Remaining useful life (RUL) prediction is essential to ensure safety and reliability of engineering systems. To achieve better prediction performance, causalities among the physical quantities are considered by applying Bayesian Network (BN) to RUL prediction. For this purpose, several improvements on BN modeling are made in this paper, to handle the closed-loop control structure of engineering systems, and to improve prediction performance with reduced complexity. Taking the traction converter of CRH2 trains as the object of the research, a closed-loop Bond Graph (BG) model is firstly developed to describe the causality of multi-domain physical quantities, which is then transformed to be a BN structure. Then, multi-dimensional features are extracted from the condition monitoring data and are used as the inputs to the nodes of BN model.
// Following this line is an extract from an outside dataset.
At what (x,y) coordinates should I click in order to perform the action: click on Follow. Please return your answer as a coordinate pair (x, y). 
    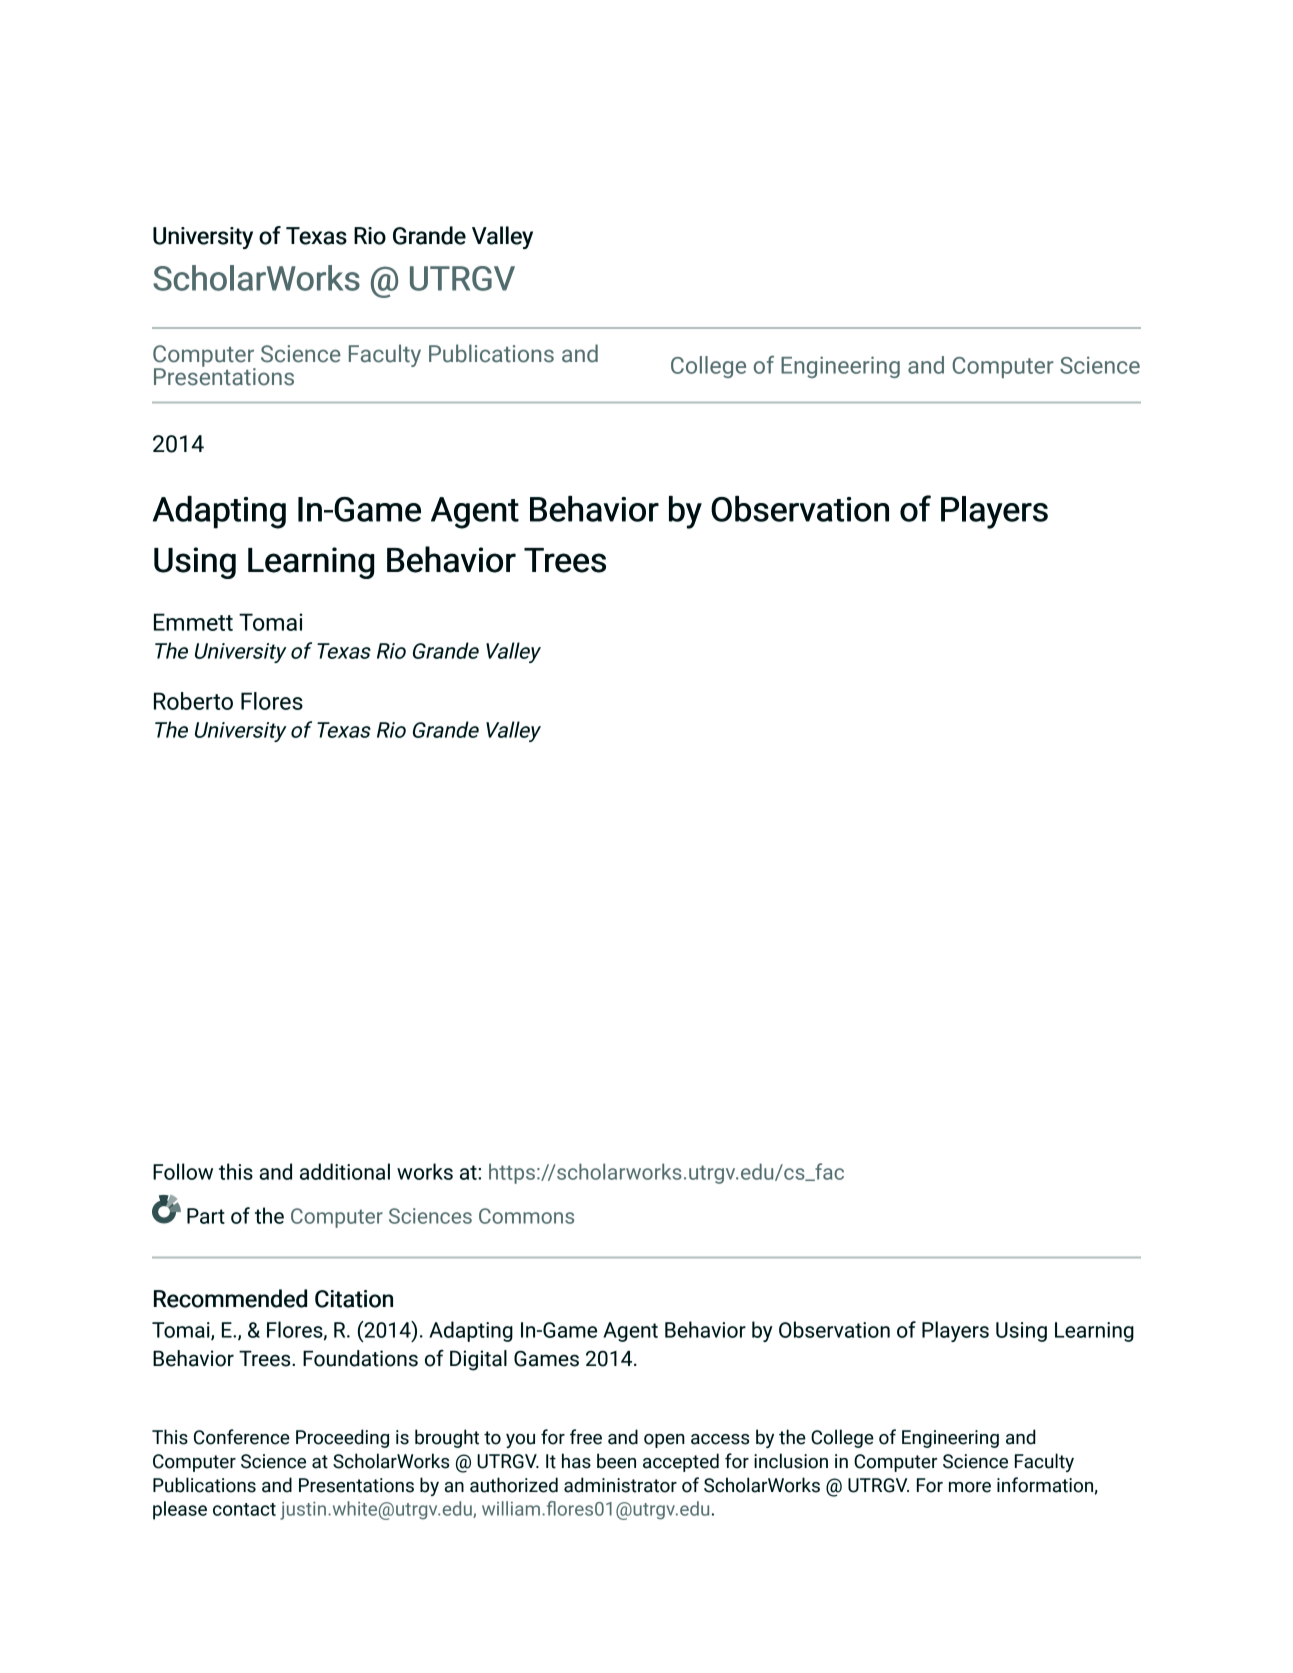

Finally, Restricted Boltzmann Machines (RBMs) are used to further extract the latent features that cannot be directly observed or measured, but greatly improve the accuracy of the BN based RUL prediction. Case study is conducted using a hardware-in-loop simulation platform for traction system of China Railway High-speed (CRH2) trains, to predict RUL of the DC-link circuit with degradation of capacitance or resistance. The experimental results can show the validity and superiority of the proposed RBMs-BN based RUL prediction method.
机译:剩余使用寿命(RUL)预测对于确保工程系统的安全性和可靠性至关重要。为了获得更好的预测性能,通过将贝叶斯网络(BN)应用于RUL预测来考虑物理量之间的因果关系。为此,本文对BN建模进行了一些改进,以处理工程系统的闭环控制结构,并以降低的复杂性提高了预测性能。以CRH2列车的牵引变矩器为研究对象,首先建立了闭环结合图模型,描述了多域物理量的因果关系,然后将其转化为BN结构。然后,从状态监视数据中提取多维特征,并将其用作BN模型节点的输入。最后,使用受限玻尔兹曼机(RBM)进一步提取无法直接观察或测量的潜在特征,但极大地提高了基于BN的RUL预测的准确性。案例研究是使用中铁高速(CRH2)列车牵引系统的半实物仿真平台进行的,以预测直流链电路的RUL随电容或电阻的降低而变化。实验结果可以证明所提出的基于RBMs-BN的RUL预测方法的有效性和优越性。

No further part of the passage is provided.